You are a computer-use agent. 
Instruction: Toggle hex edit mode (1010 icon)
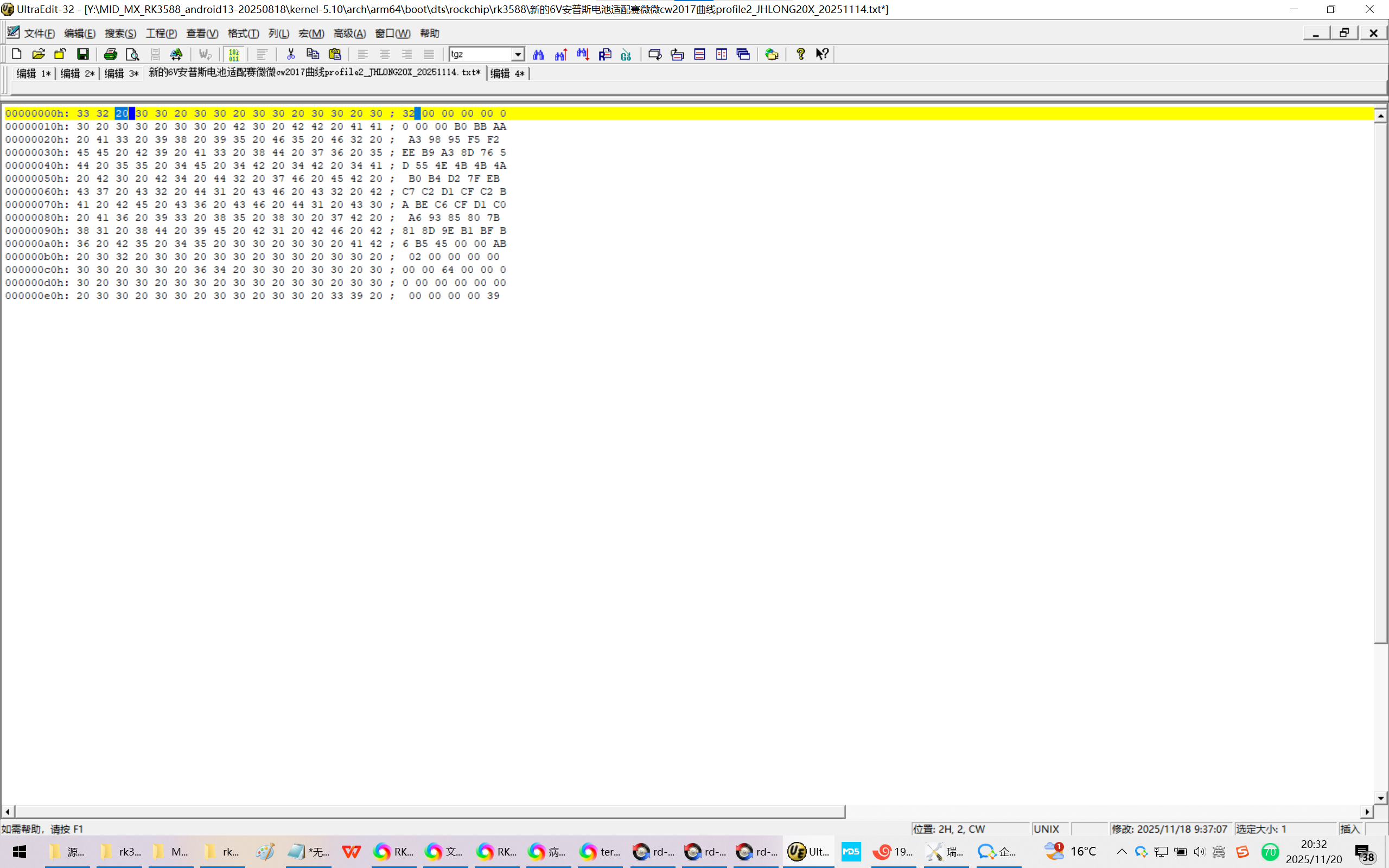(x=234, y=54)
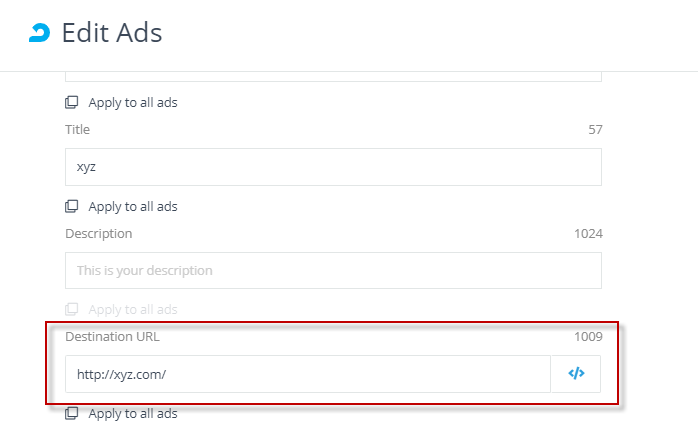
Task: Open the code tag button beside the URL field
Action: (x=576, y=374)
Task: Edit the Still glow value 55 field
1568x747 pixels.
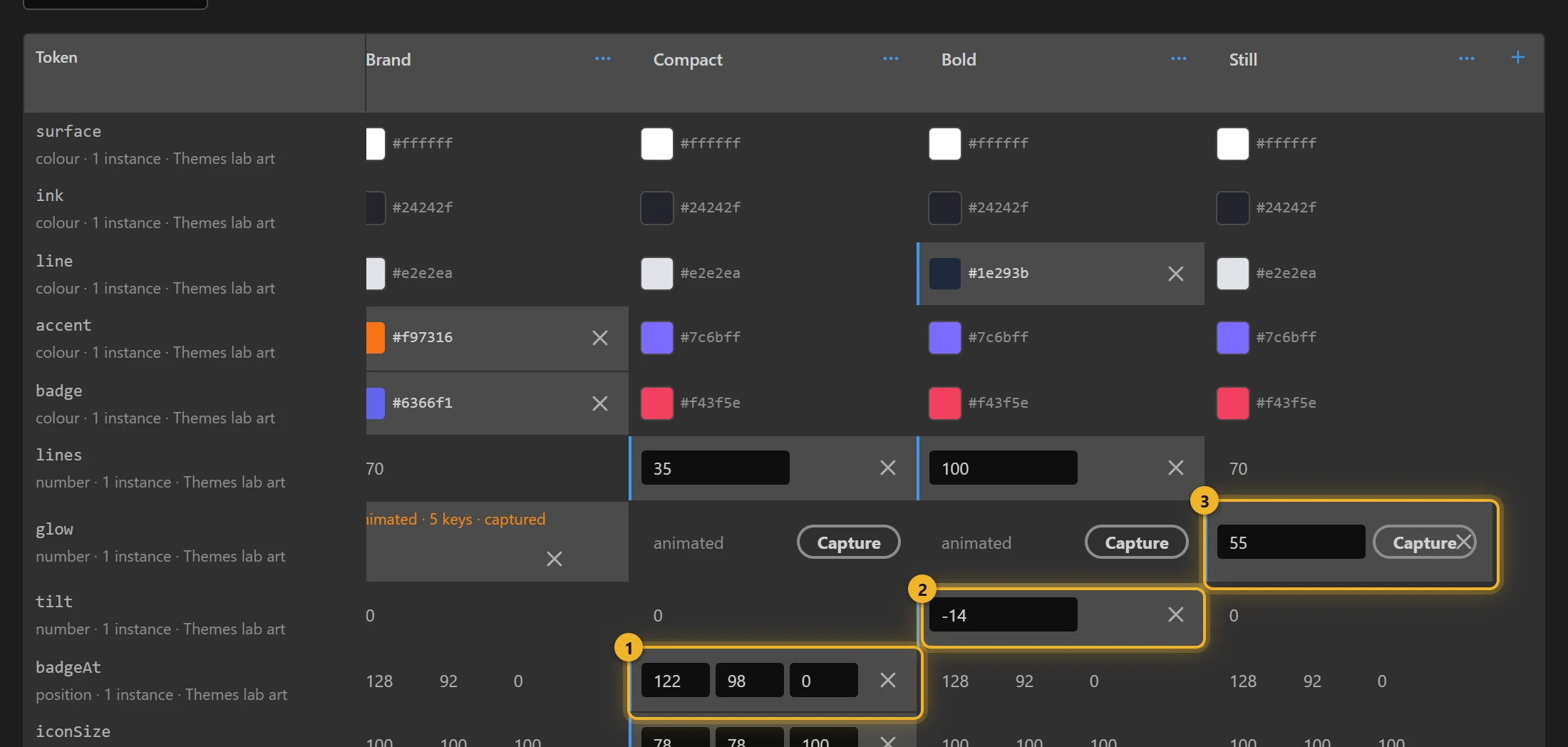Action: click(1291, 542)
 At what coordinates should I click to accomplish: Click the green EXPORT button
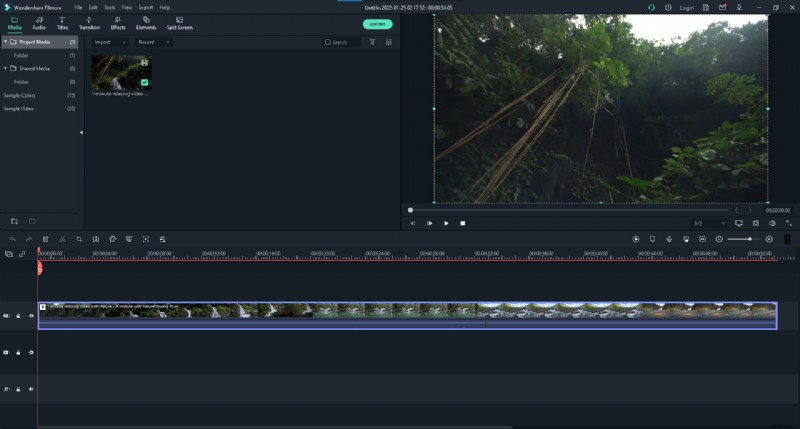[377, 24]
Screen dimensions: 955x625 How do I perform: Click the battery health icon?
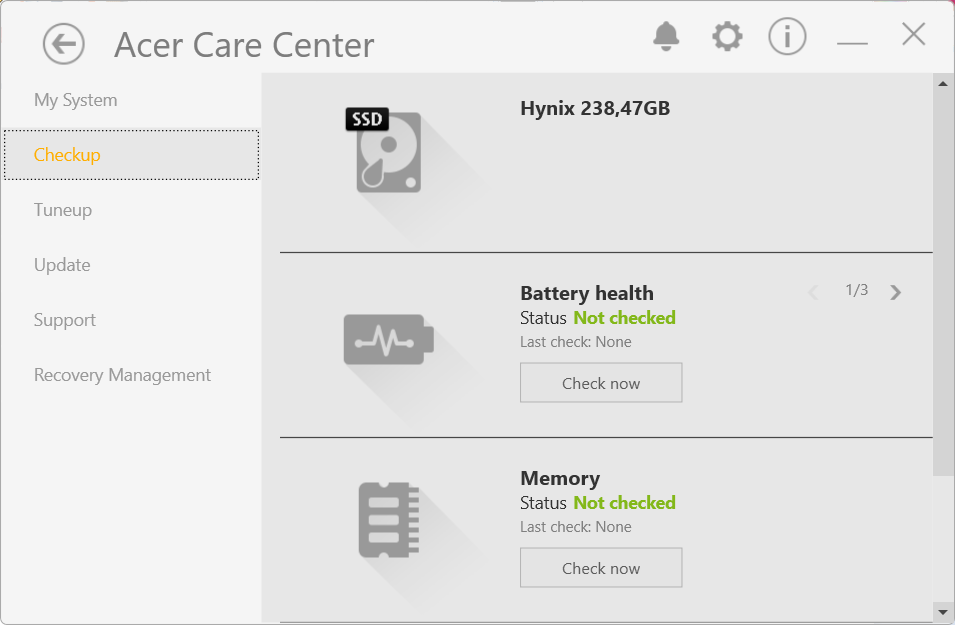point(388,339)
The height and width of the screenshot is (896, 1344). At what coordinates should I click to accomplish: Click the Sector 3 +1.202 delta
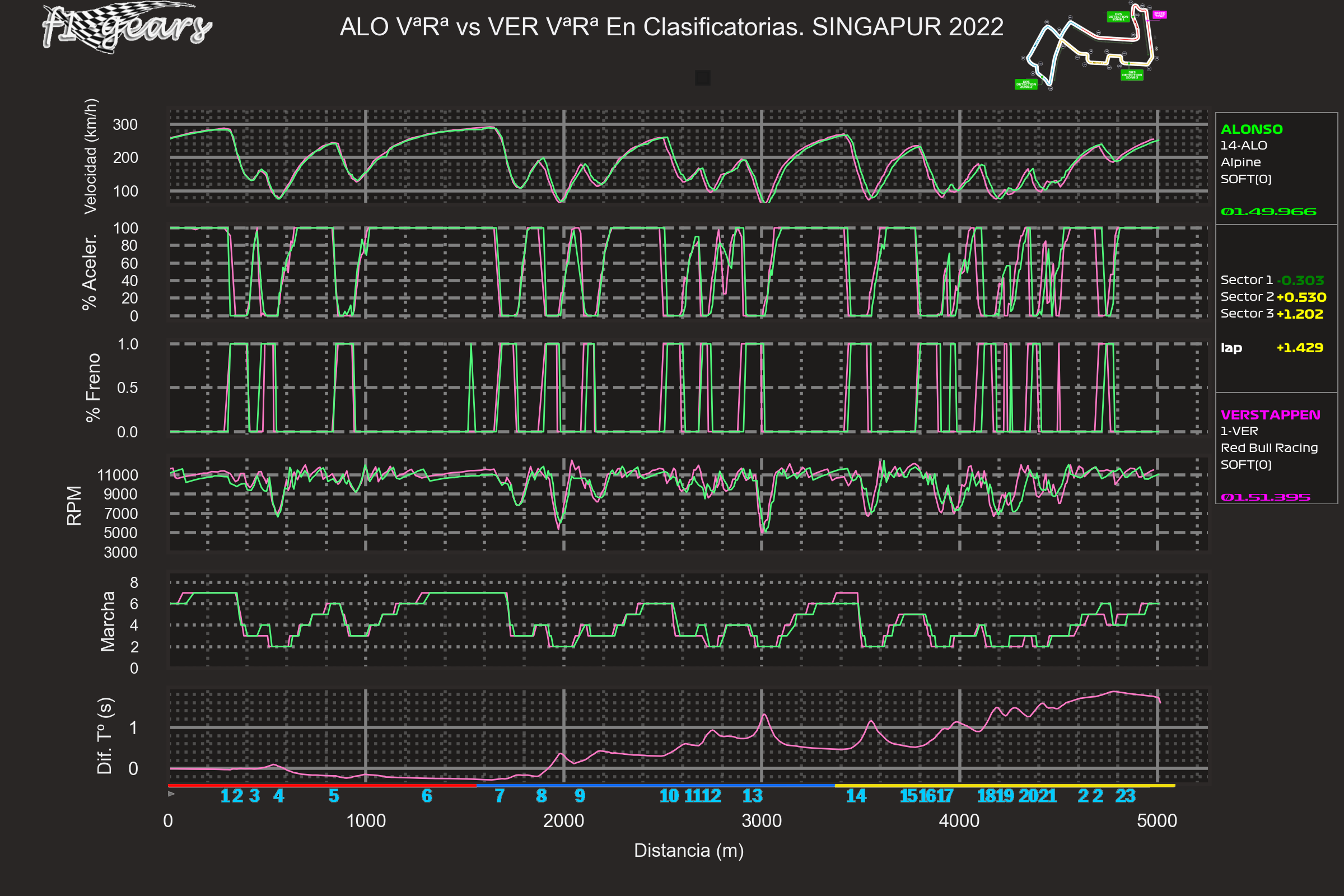[x=1299, y=314]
● ● ●
◆ Problem details ◆
Reproduce all of the records above word for word, leaving the pictures out.

◆ Reply to the exercise ◆
You are a computer-use agent. 
Instruction: Toggle hex edit mode (1010 icon)
(x=234, y=54)
Task: Open the code tag button beside the URL field
Action: (x=576, y=374)
Task: Edit the Still glow value 55 field
1568x747 pixels.
Action: click(1291, 542)
 At what coordinates should I click to accomplish: Click the green EXPORT button
[377, 24]
Screen dimensions: 955x625 How do I perform: Click the battery health icon?
point(388,339)
The height and width of the screenshot is (896, 1344). At what coordinates should I click to accomplish: Click the Sector 3 +1.202 delta
[x=1299, y=314]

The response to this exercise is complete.